Montgomery County's Audit Committee on Nov. 2 pressed the county Police Department for a clearer timetable and evidence showing progress on recommendations from an inspector general audit of police financial-management processes, and agreed to send a letter to Chief Yamada requesting a status update within two weeks.
The committee highlighted the police audit as the longest-open case the Office of the Inspector General (OIG) is tracking. Inspector General Meghan LaMarzee told the committee the police recommendations have been open "about 580 days" and that the office's average open time is approximately 283 days, skewed by the police audit. The committee said the delay is unacceptable and asked for documentation of policies or procedures the department says it has put in place.
LaMarzee described inconsistent information from the police department and said the OIG plans to engage with police leadership after recent changes in the assistant chief position overseeing the relevant unit. She also said some obstacles to adopting the recommended policy or procedural changes have been reported to involve union agreements. "We have gotten inconsistent information, and so we are to a point with the police department where we really do recognize we need to engage with leadership," LaMarzee said.
Councilmember Lukey said the department should not need repeated prompting from the OIG. "The ball's in their court, and these are corrective actions that should have been taken care of long before now," Lukey said, urging the police to provide a list of what is done, what is in progress and what has not been started. Lukey added that if the police claim a new policy is in place, they should "send it" so the OIG can close the recommendation after reviewing evidence.

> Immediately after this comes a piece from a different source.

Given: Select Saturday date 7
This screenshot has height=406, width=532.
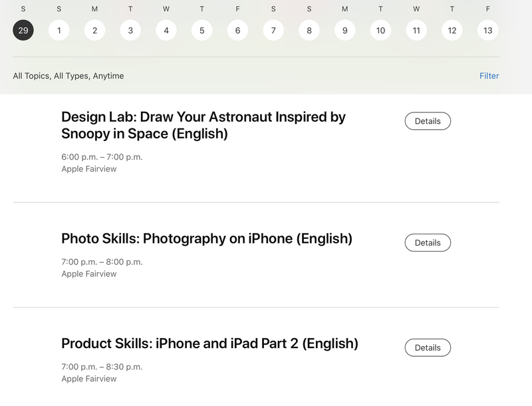Looking at the screenshot, I should [273, 30].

Committee members settled on a path of written follow-up: the audit committee will send a letter formally requesting the police department's update and the name of the assistant chief now responsible for the management-services function. Several members recommended setting a two-week deadline for the department to produce the requested documents or explain why it cannot meet that deadline; the committee also discussed escalating the matter to the county's CAO if the department fails to respond.
The OIG told the committee it routinely checks departments on a roughly 90-day cycle for evidence that corrective actions are implemented; it closes recommendations only after analyzing supporting documentation. LaMarzee said if a department provides the requested evidence, the OIG will close the relevant recommendations.
The committee did not vote on a binding sanction but agreed to the letter and further oversight. The committee also noted it will continue to spotlight long-running recommendations during public audit committee meetings.
The committee asked the OIG to return for the next scheduled oversight session in November (the transcript records a next date as "20 first at 09:30").